# WORK INSTRUCTIONS
Search the data for "Master". Each line containing it is to be copied.

# RECORDS SHOWN
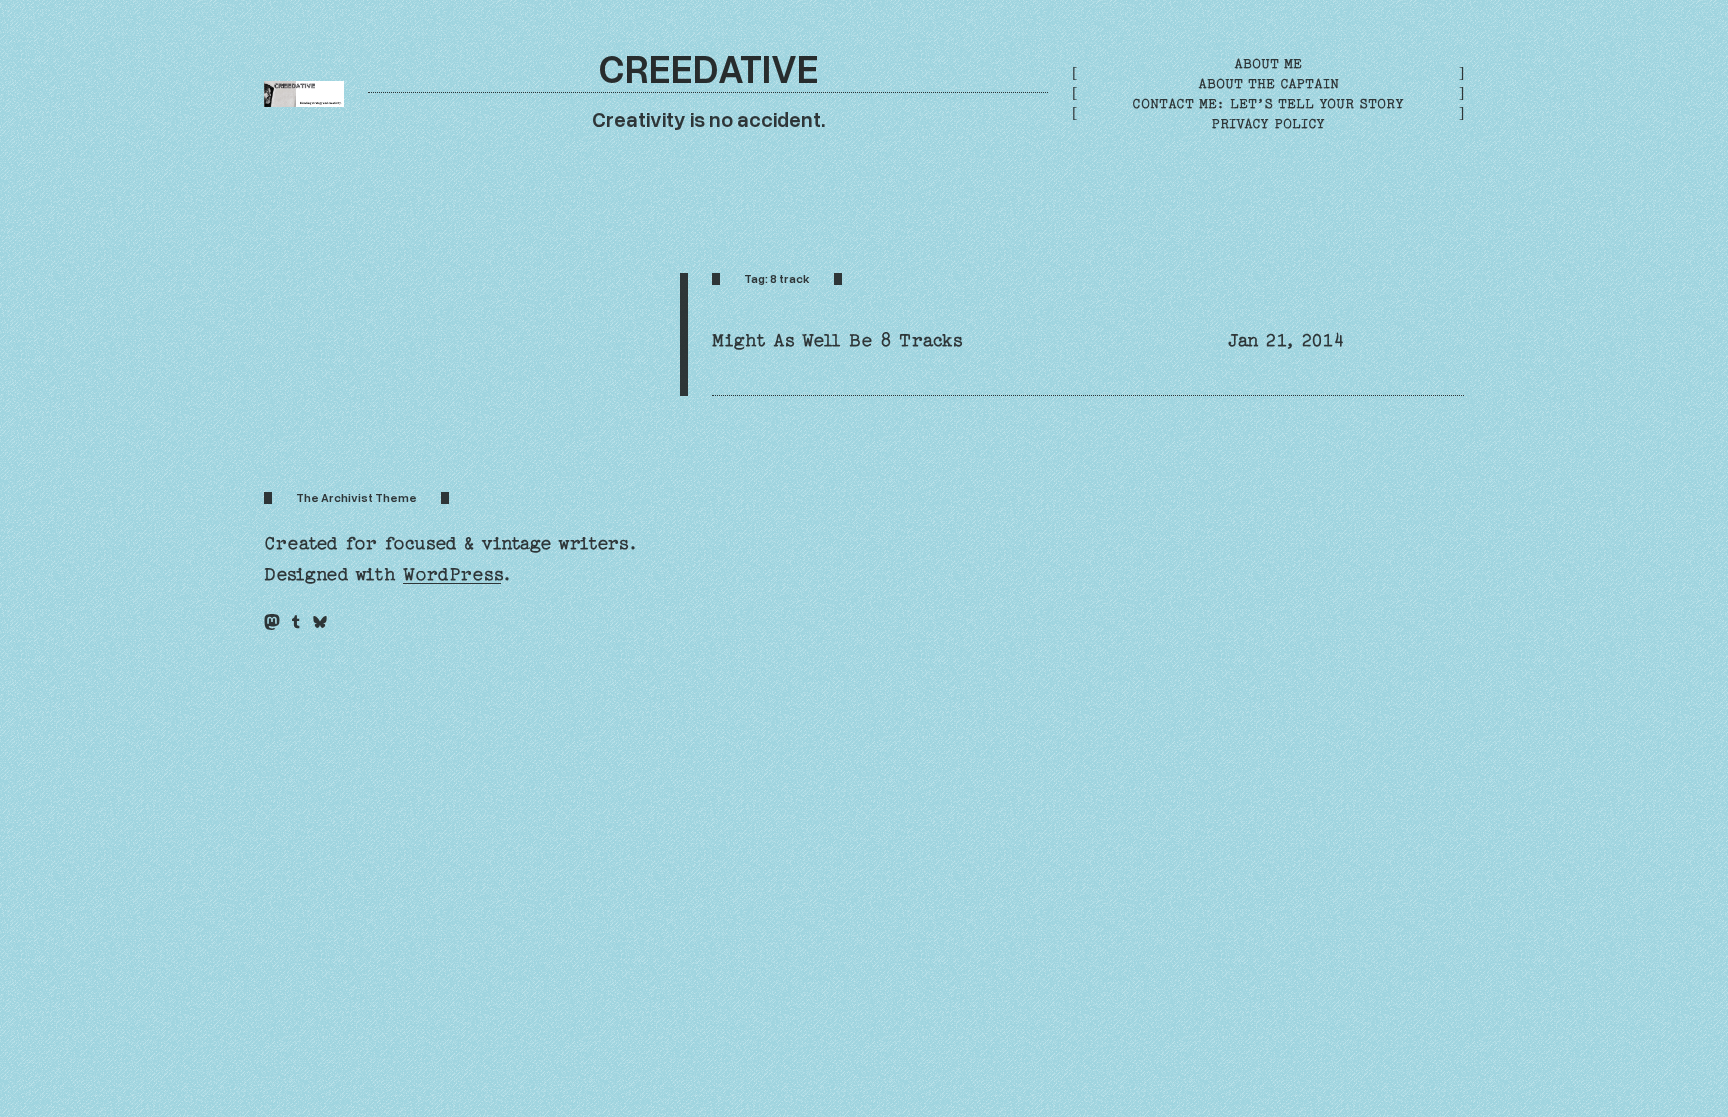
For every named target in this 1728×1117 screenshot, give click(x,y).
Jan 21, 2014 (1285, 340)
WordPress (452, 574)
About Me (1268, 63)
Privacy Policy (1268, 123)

--

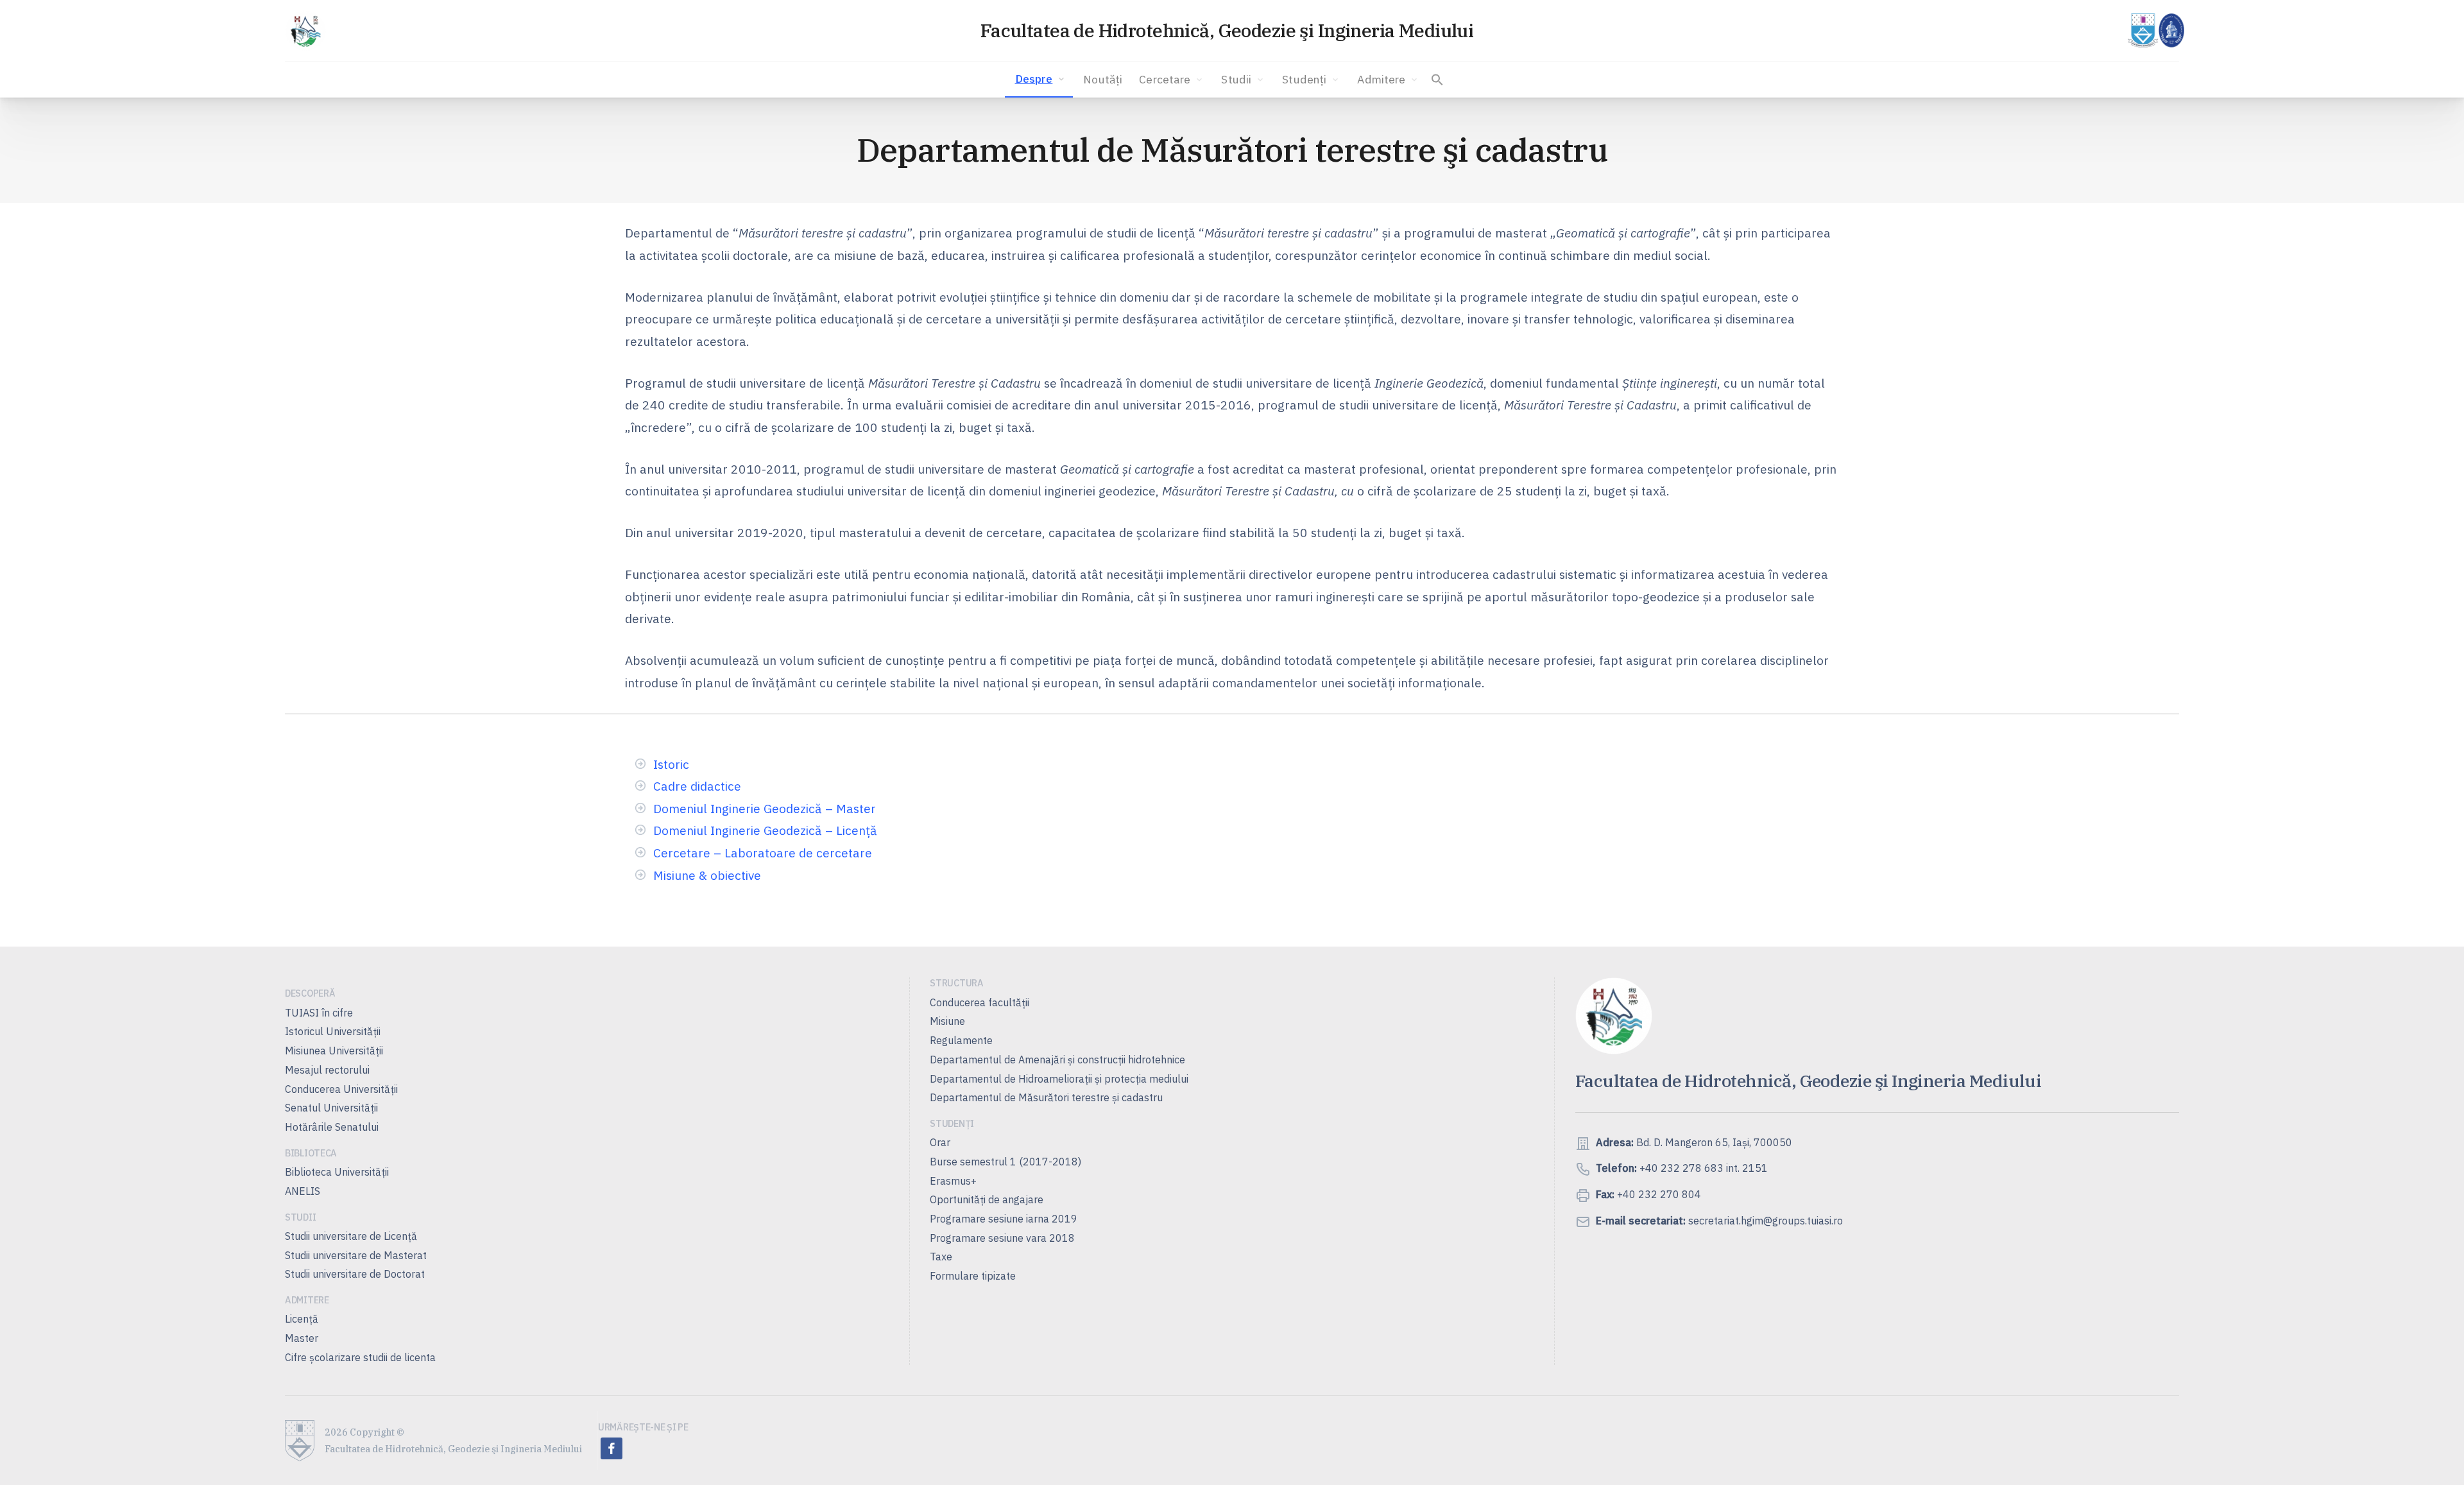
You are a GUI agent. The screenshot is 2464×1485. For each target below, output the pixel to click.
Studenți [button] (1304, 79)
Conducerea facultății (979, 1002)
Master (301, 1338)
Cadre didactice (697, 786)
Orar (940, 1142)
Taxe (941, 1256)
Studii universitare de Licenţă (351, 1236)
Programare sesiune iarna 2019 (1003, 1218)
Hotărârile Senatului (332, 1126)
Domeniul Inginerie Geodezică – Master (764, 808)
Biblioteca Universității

...

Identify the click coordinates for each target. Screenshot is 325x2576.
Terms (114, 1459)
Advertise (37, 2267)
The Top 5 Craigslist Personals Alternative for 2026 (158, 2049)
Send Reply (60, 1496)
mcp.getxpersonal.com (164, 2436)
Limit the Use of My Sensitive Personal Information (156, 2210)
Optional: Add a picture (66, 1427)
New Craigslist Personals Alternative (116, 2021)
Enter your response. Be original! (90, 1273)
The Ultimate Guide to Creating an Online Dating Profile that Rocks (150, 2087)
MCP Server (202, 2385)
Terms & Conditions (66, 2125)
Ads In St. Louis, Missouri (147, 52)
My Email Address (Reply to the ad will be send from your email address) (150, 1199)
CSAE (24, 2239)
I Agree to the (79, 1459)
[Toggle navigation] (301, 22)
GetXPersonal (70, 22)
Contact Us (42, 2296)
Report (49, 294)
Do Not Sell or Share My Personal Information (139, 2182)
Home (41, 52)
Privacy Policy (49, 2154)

# SOLUTION TO THE PROBLEM
Master (301, 1338)
Domeniul Inginerie Geodezică – Master (764, 808)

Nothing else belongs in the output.